**Task goal**.
Begin at the line that has "Task: Toggle the Key Events switch" and stop after the last of the entries. Reproduce those lines with "heading" swapped for "title", leave all else unchanged, and omit the pictures.

======== Data rows

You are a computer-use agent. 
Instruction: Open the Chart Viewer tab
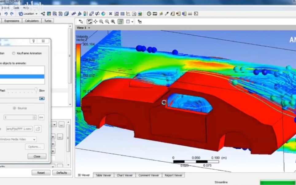(x=125, y=175)
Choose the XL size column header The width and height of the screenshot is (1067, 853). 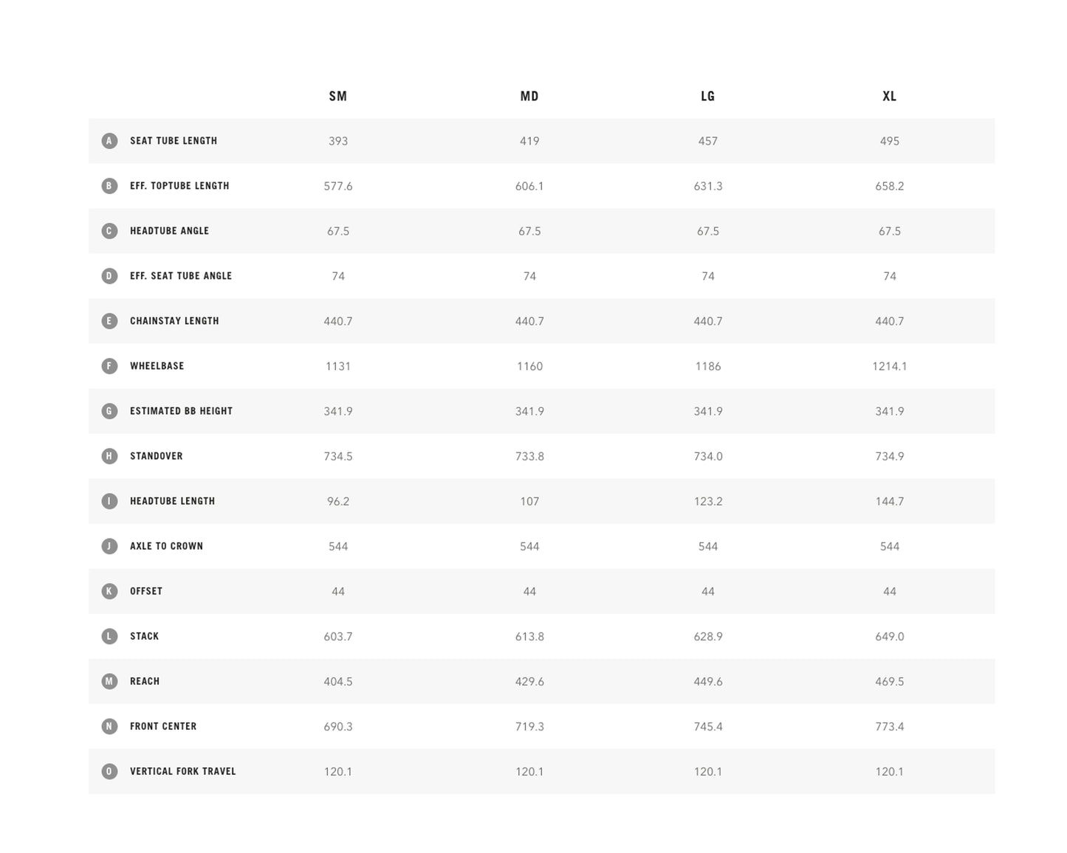pos(890,96)
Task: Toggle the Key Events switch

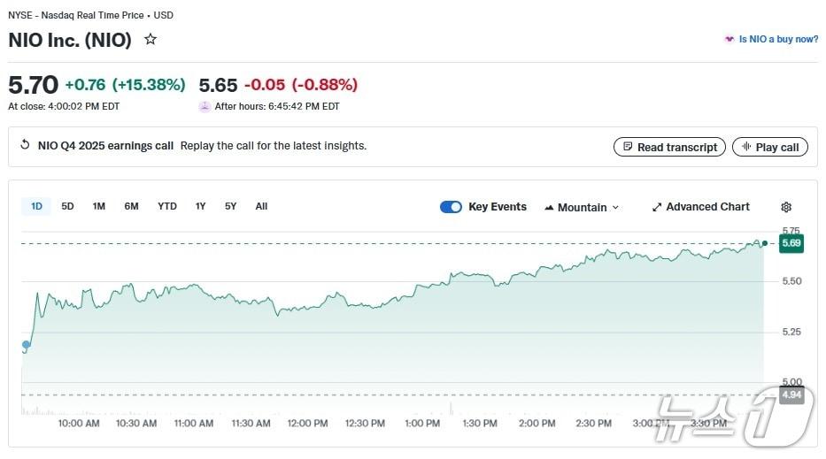Action: [451, 207]
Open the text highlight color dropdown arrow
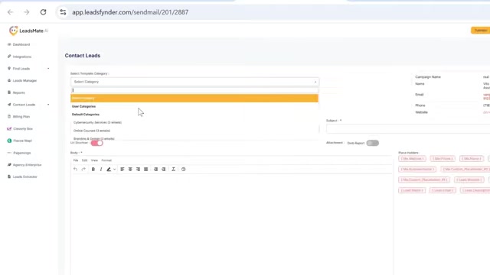This screenshot has width=490, height=275. click(x=115, y=170)
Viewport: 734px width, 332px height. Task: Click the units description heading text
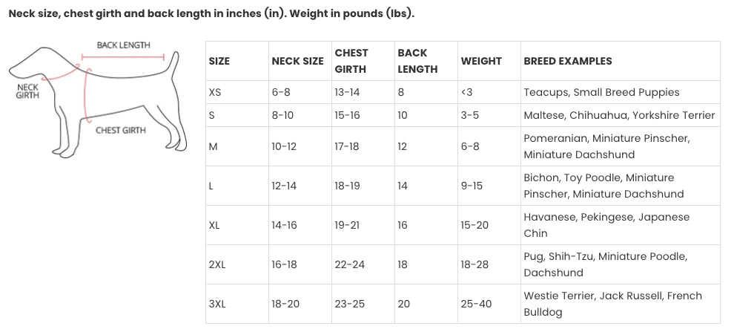[211, 13]
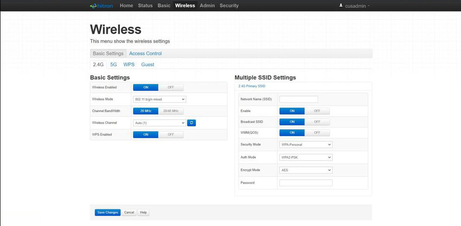Set WMM(QOS) to OFF

[317, 132]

================

**Problem solution**.
Task: Toggle the Key Events switch

Action: [451, 207]
Open the text highlight color dropdown arrow
This screenshot has width=490, height=275. click(x=115, y=170)
Viewport: 734px width, 332px height. Task: Click the units description title text
[211, 13]
Set WMM(QOS) to OFF

[317, 132]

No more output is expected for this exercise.